Les «Panama papers» révèlent les lacunes du dispositif suisse anti-blanchiment
Lausanne, 6 avril 2016
La Suisse est le second pays, derrière Hong-Kong, dans lequel les intermédiaires financiers recourant aux services de Mossack Fonseca ont été les plus actifs. Ils auraient créé plus de 37’000 sociétés panaméennes, soit plus du sixième de toutes les entités répertoriées par l’ICIJ. Parmi les dix banques clientes de Mossack Fonseca figurent quatre établissements soumis à la surveillance de la FINMA : Safra Sarasin, Credit Suisse Channel Islands, HSBC Private Bank (Suisse) et la succursale genevoise d’UBS.
Le dispositif de lutte contre le blanchiment oblige l’intermédiaire financier acceptant l’argent de son client à vérifier si ses opérations sont licites et à communiquer ses éventuels soupçons aux autorités. Au vu de la frénésie avec laquelle les intermédiaires financiers helvétiques créent des structures opaques, on peut douter de leur volonté d’appliquer les devoirs de diligence prévus par la Loi sur le blanchiment (LBA). Si les révélations de l’ICIJ ont suscité de fortes réactions des autorités dans le monde, le gouvernement suisse est pour l’instant resté silencieux. Seule la FINMA a annoncé lundi l’ouverture d’enquêtes afin de déterminer dans quelle mesure les banques suisses ont respecté la loi. Le cœur du dispositif anti-blanchiment est mis en cause, et l’autorité de surveillance ne peut se contenter de sanctionner les manquements par de légères amendes anonymes, tel qu’elle en a l’habitude. Ses conclusions doivent être rendues publiques et le Conseil fédéral doit proposer des mesures légales afin d’encadrer plus strictement les affaires conclues avec des juridictions non-transparentes.

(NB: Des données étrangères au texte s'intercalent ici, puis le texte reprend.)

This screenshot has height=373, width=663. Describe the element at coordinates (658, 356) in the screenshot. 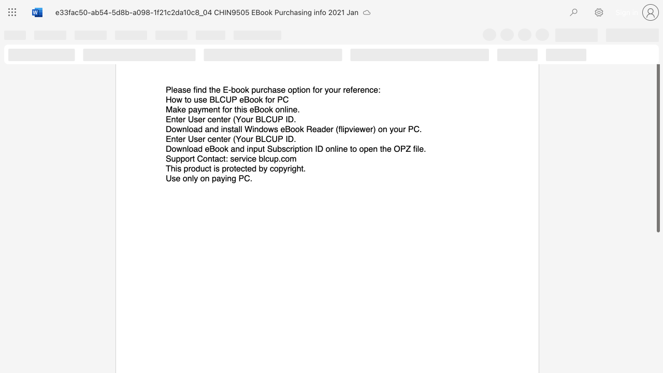

I see `the scrollbar on the right side to scroll the page down` at that location.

Les banques ne sont pas les seules à recourir aux services de cabinets spécialisés dans la création de structures offshore. En Suisse, de nombreux avocats jouent aussi le rôle d’intermédiaires, offrant à leurs clients des montages clés en main. Ceux-ci comprennent la création de structures destinées à dissimuler leur identité, l’ouverture de comptes bancaires au nom fantaisiste de telles sociétés et l’administration de leurs avoirs, souvent illégitimes. Comme la Tribune de Genève le montre aujourd’hui, des avocats comme le célèbre pénaliste genevois Marc Bonnant, qui œuvre par exemple pour le milliardaire controversé Benny Steinmetz, n’hésitent pas à offrir leurs services pour des deals problématiques, qu’il s’agisse de camoufler la fortune douteuse d’un proche de Vladimir Poutine, de faciliter les affaires de milliardaires actifs dans le secteur des matières premières ou de dissimuler les millions résultant de ventes d’armes secrètes à l’Afrique du Sud. Ils se retrouvent même parfois à défendre devant les tribunaux les sociétés qu’ils ont eux-mêmes créées et administrées.
Ces avocats profitent d’une lacune flagrante du dispositif anti-blanchiment helvétique. La LBA ne s’applique à leurs activités que s’ils ont un accès direct aux fonds qu’ils administrent. Par ailleurs, les avocats ne sont pas soumis à l’obligation de communiquer leurs soupçons lorsqu’ils sont astreints au secret professionnel. Ces lacunes doivent être comblées au plus vite.
Le principal remède contre l’opacité financière est connu de longue date : disposer de registres publics permettant de connaître les ayants-droit économiques des sociétés. Jusqu’ici, le Panama a pu se soustraire aux tendances internationales visant à accroître la transparence des structures juridiques. Le Panama n’est pas le seul centre financier offrant de telles structures. En Suisse, la situation reste problématique. Seules les sociétés cotées en bourse ont l’obligation de publier des informations relatives à leurs ayants droit économiques. Pour toutes les autres, ces informations restent encore inaccessibles au public.